Federal law—Section 202 of the 2010 Healthy, Hunger-Free Kids Act—requires that schools offer a variety of fluid milk products consistent with dietary guidelines including the 2007 Institute of Medicine standards for food in schools, recommending unflavored non-fat and low-fat milk. This means that whole milk, the main basis of claims that its substitution will not reduce obesity, is no longer served in most schools. Although chocolate and other flavored milks are often dosed with fructose, plain milk in schools is generally 2%, 1% or skim. Although a 12 oz. serving of whole milk contains about 220 calories, 2% has 183 calories, 1% has 153 calories and skim milk has 135 calories. Substituting reduced-fat milk for soda retains nearly all of the nutritional value of milk while reducing its lipid triglycerides.
Finally, fructose-sweetened soft drinks do not trigger a pituitary satiety—ghrelin—response; they actually do the opposite (Lustig, 2009). Milk, by contrast, appears to have a built-in satiety brake. Its digestion occurs when acids cause it to curdle in the stomach (University of Guelph, 2010). Lactose—milk sugar—must be processed with the enzyme lactase, which even in lactose-tolerant people is available only in sufficient quantity to digest about one or two glasses of milk over several hours. The calcium in milk is neutralized by stomach acids during curdling, but the main brake on milk consumption is that a 12 oz. glass of milk contains 450 mg of calcium. Shahar, et al. (2010) report that higher intakes of dairy calcium and vitamin D are actually related to greater diet-induced weight loss. Dove, et al. (2009) report that skim milk leads to greater perceptions of satiety and fewer calories consumed at the next meal compared with fruit drinks. In the latest and most comprehensive assessment of 120,877 participants in the Nurses Health Study, Nurses Health Study II and Health Professionals Study, over a 12- to 13-year period, increases in dairy product intake had a neutral effect on weight (Mozaffarian, et al., 2011).
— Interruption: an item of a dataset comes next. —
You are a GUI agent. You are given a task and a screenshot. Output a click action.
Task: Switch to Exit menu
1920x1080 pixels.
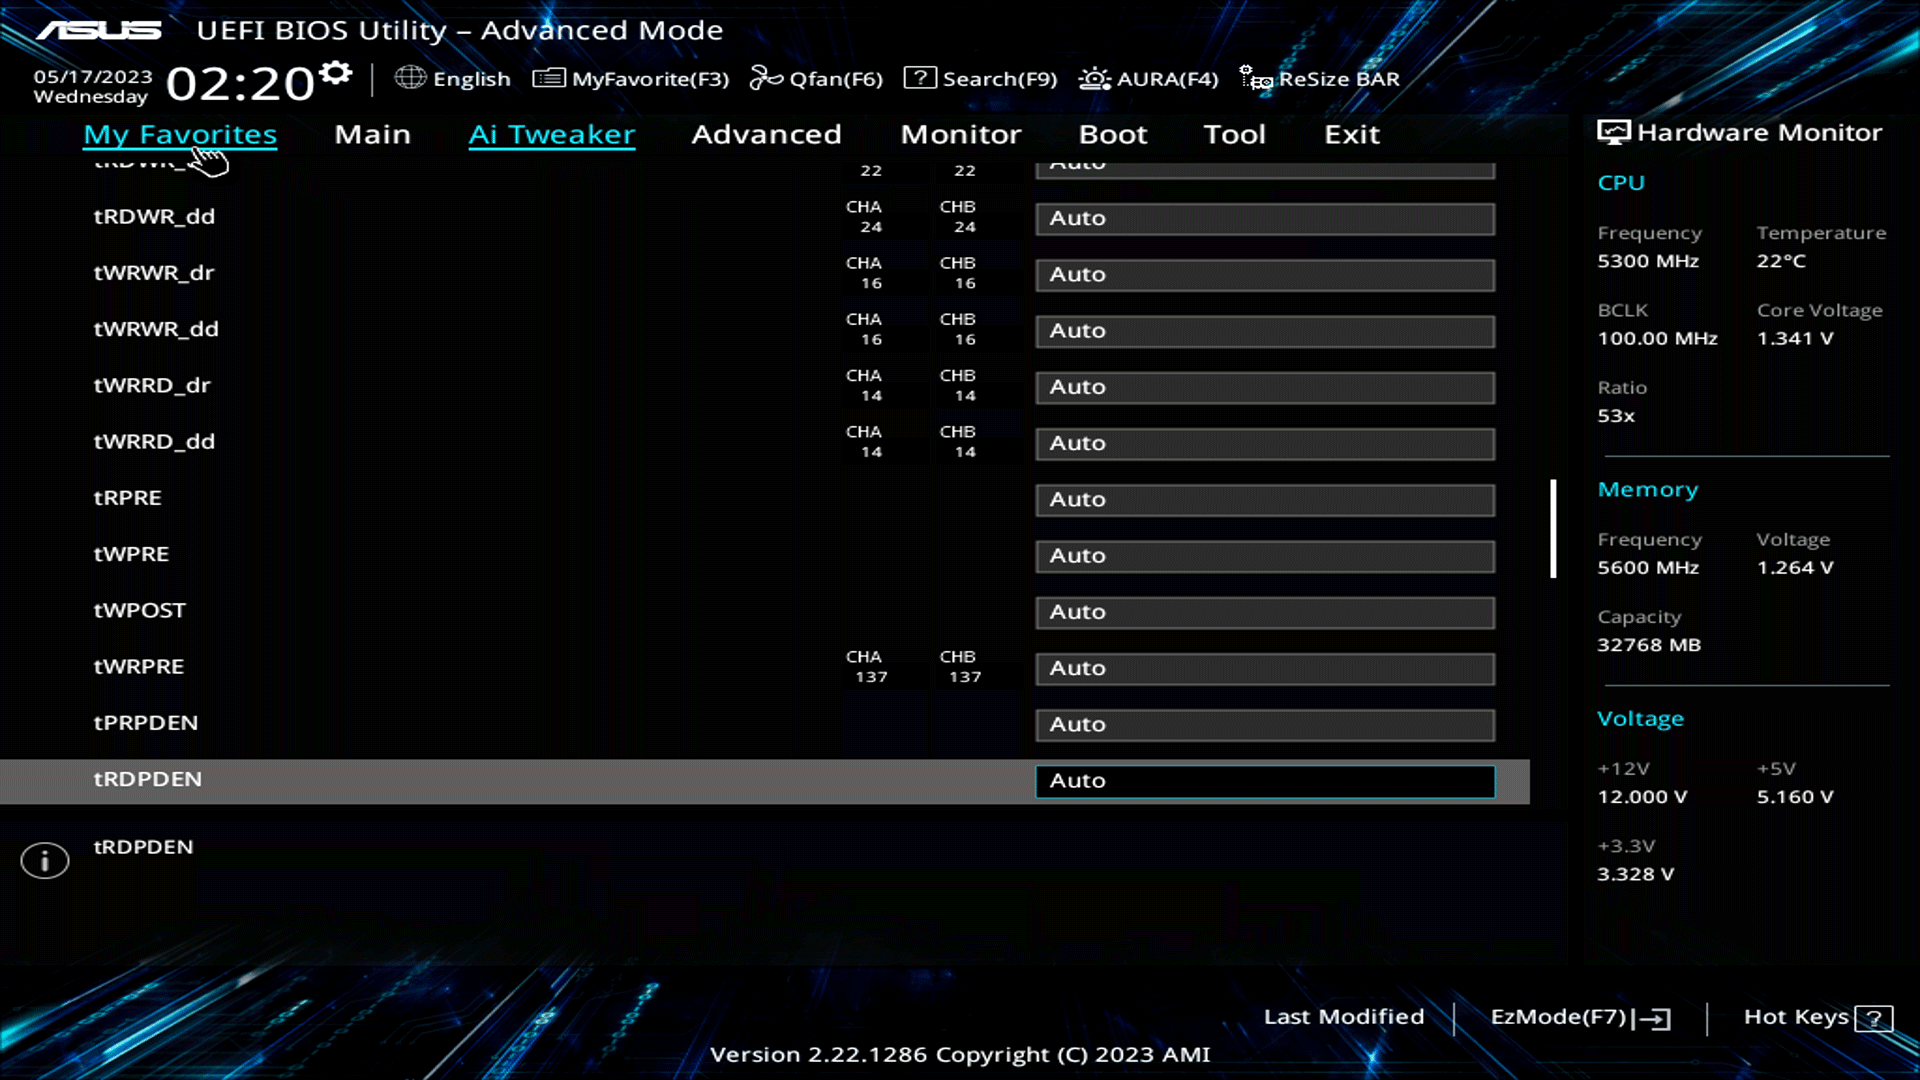click(x=1351, y=134)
Taxing soda will reduce its consumption and raise revenue; by one recent estimate a 1 cent/oz. national U.S. excise tax would cut soda calorie consumption 8-10% and raise $15 billion per year (Brownell, et al., 2009). Moreover, from a theoretical perspective, the cross-subsidization from non-consumers of soft drinks to consumers resulting from such a tax is not large, and both classes of consumers can be shown to be better off (O’Donoghue and Rabin, 2006). Even if the caloric reduction in soft drinks is offset by whole milk consumption, the nutritional and metabolic advantages of milk versus soda are clear. If such consumption is of plain, reduced-fat milk, these advantages are amplified. Finally, a 1-for-1 substitution of milk for soda on a per volume basis is unlikely, due to milk’s digestibility relative to soda. For these reasons, wide adoption of such excise taxes appears to be good policy. Even if they fail to reduce caloric intake in young people, the quality of those calories will improve.